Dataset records
┌──

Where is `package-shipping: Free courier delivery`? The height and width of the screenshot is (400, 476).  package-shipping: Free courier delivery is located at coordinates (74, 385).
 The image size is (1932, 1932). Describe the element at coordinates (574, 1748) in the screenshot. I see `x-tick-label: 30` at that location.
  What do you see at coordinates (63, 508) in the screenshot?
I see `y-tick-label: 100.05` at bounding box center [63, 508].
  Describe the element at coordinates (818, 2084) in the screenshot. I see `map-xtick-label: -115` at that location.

└──

#### [WHAT YOU HAVE TO DO]
Change "Where is" to "Where can I find" throughout the rows above and write them out again with nothing else altered.

#### [FINISHED EXERCISE]
Where can I find `package-shipping: Free courier delivery`? The height and width of the screenshot is (400, 476).  package-shipping: Free courier delivery is located at coordinates (74, 385).
 The image size is (1932, 1932). Describe the element at coordinates (574, 1748) in the screenshot. I see `x-tick-label: 30` at that location.
  What do you see at coordinates (63, 508) in the screenshot?
I see `y-tick-label: 100.05` at bounding box center [63, 508].
  Describe the element at coordinates (818, 2084) in the screenshot. I see `map-xtick-label: -115` at that location.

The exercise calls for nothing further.